If you want to expose the features of an event-driven system, how do you do it? Answer, by generating an event, which means that you’d probably need only a single API, called perhaps “Inject-Event”. Why all the API discussion, then? Most of the APIs people talk about are really not related directly to network software, they’re related to management systems. You don’t build networks on management systems, you manage networks with them…via humans.
Since most management systems are designed to (at some point) present something to a human (a customer service rep, a network operations engineer), these systems have been “humanized”, meaning that a specific window has been created into the network’s operation. At some point, at least some of what can be seen and done through that window may have to be turned into events (if the network is itself event-driven), but what happens underneath isn’t visible through the window. An order in an event-driven service management system has to generate an event. If we have an order API, then somewhere down the line, it has to generate an event if it front-ends a modern system. But because the system can’t be seen through the API “window” we don’t know if it does.

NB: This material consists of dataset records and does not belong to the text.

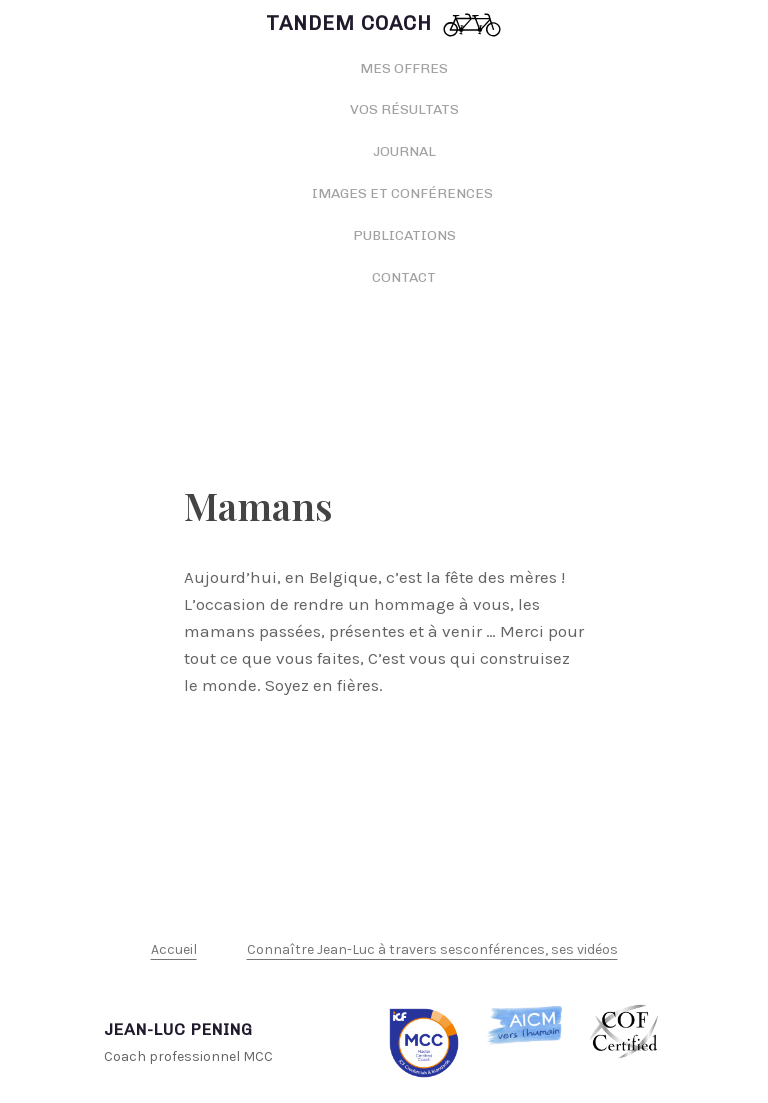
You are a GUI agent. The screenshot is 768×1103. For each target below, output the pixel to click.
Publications (404, 235)
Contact (404, 277)
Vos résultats (404, 109)
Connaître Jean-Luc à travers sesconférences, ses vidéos (432, 949)
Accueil (174, 949)
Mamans (258, 505)
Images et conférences (404, 193)
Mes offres (404, 68)
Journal (404, 151)
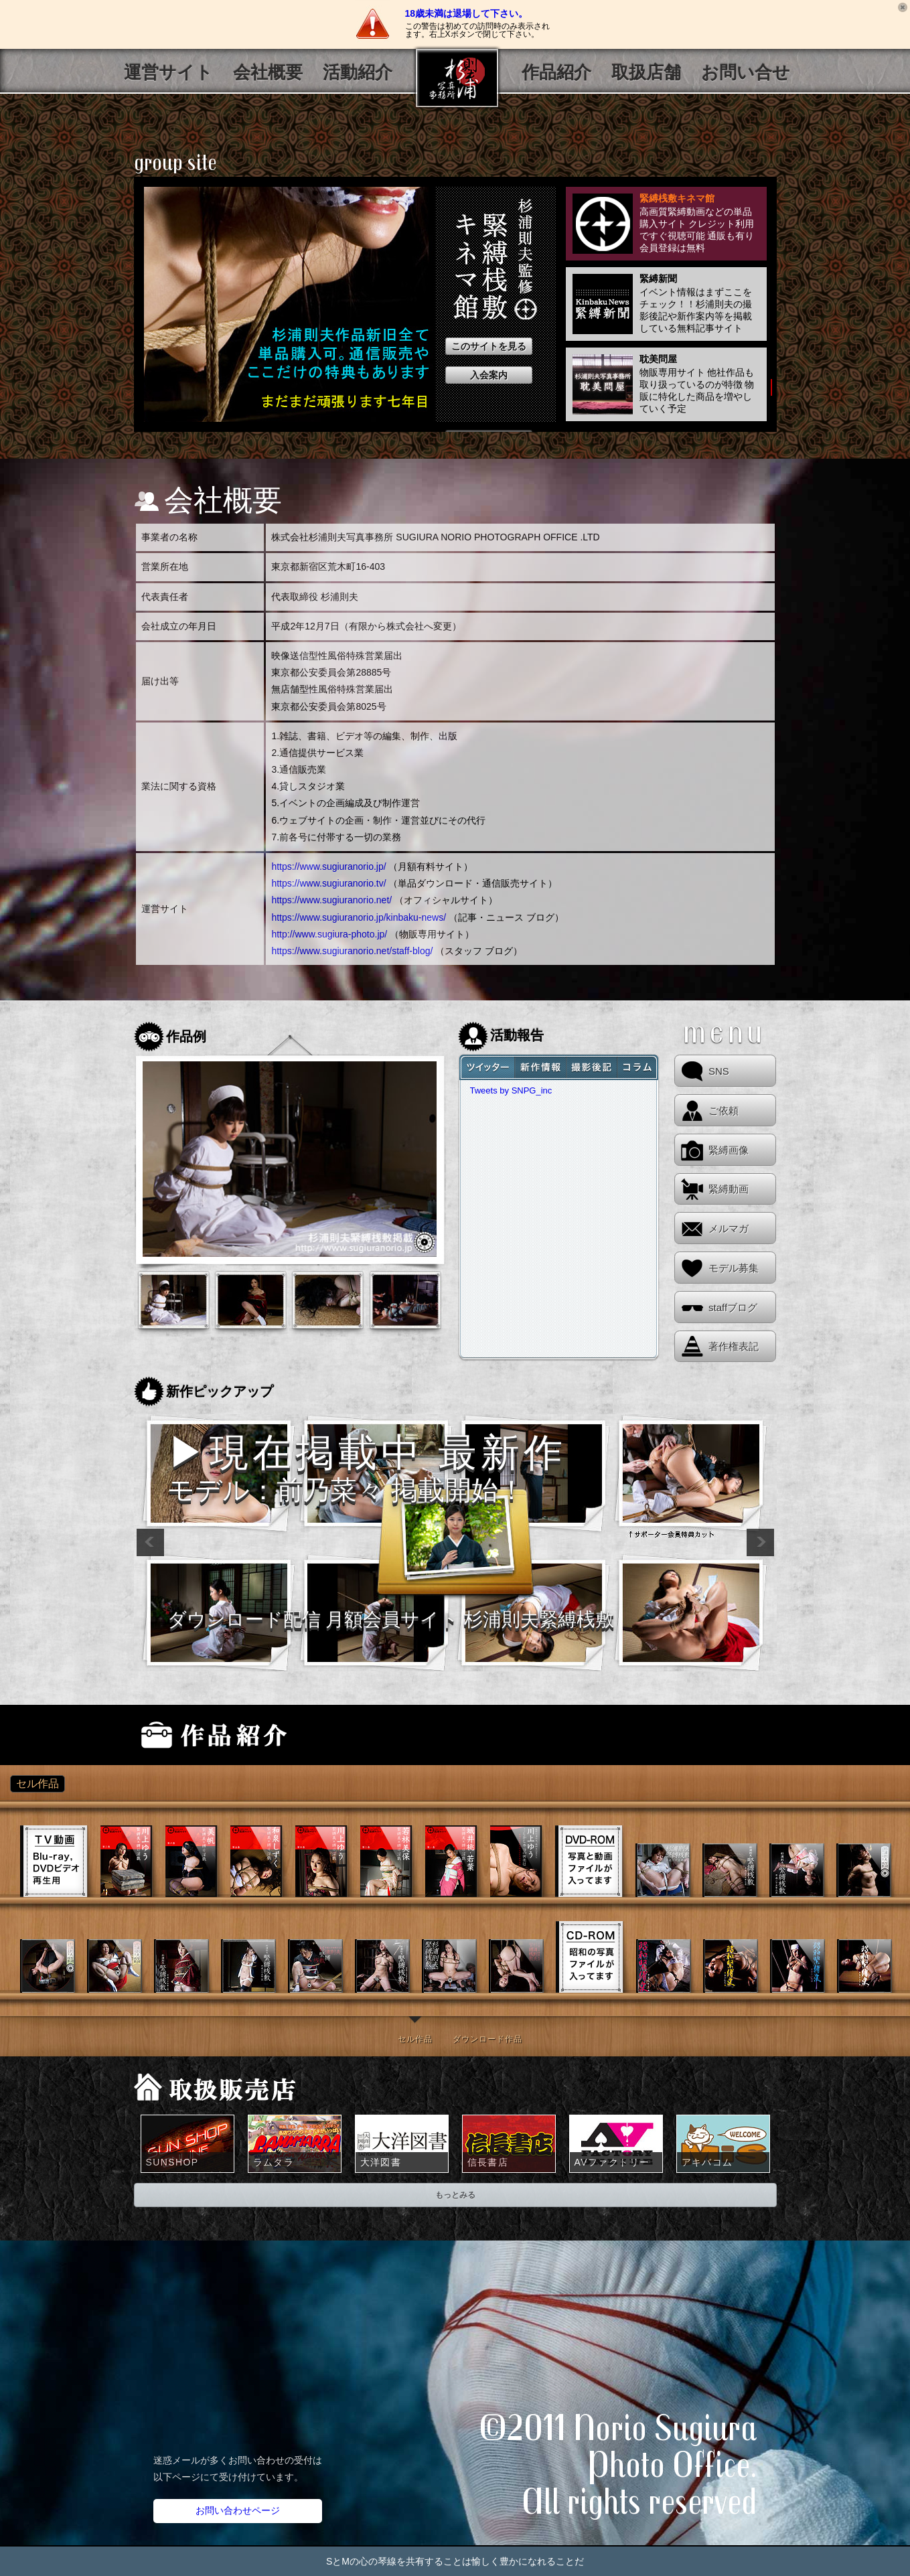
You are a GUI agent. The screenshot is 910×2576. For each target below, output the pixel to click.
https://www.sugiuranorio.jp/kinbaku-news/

This is why the API story can be dangerous. We need to think of network software, even network management software, in an event-driven way. You can’t do lifecycle automation, for example, without having the software be aware of the state of the elements of the network as it attempts to drive the network into a given behavior. At the least, that goal behavior is itself a “state”, and so is every possible step of progress toward, or away, from it. But API discussions don’t impose state/event thinking below, and in fact usually hide whatever thinking is going on.
Data-modeled, event-driven, network software is the answer to the challenges we face today in service lifecycle automation, resilience in network elements created through software instances of former appliance-driven processes, and elasticity in capacity to do stuff. If we have that, then we have a true event-driven system, and we also have the only API we need to have at the network level, the “Inject-Event” API.
To my mind, the easiest and best way to do APIs is to start with the functional architecture of what you want to do—the division of features and capabilities. You then factor in the application’s “model”, the way that components relate to each other and to outside users, and what you get is a structural picture of the application at the top level. This is where APIs should be considered first, and hardest, but it’s a picture we rarely hear about, and judge even less often.
When someone talks about APIs alone, they’re not telling you (or me) enough to be able to judge the value of what’s being exposed. Is it 1980s technology, monolithic and cumbersome, or is it 2020 technology with events, microservices, and so forth? There is a huge difference, and those who don’t accept that now may find out the truth the hard way when they try to deploy their wares broadly.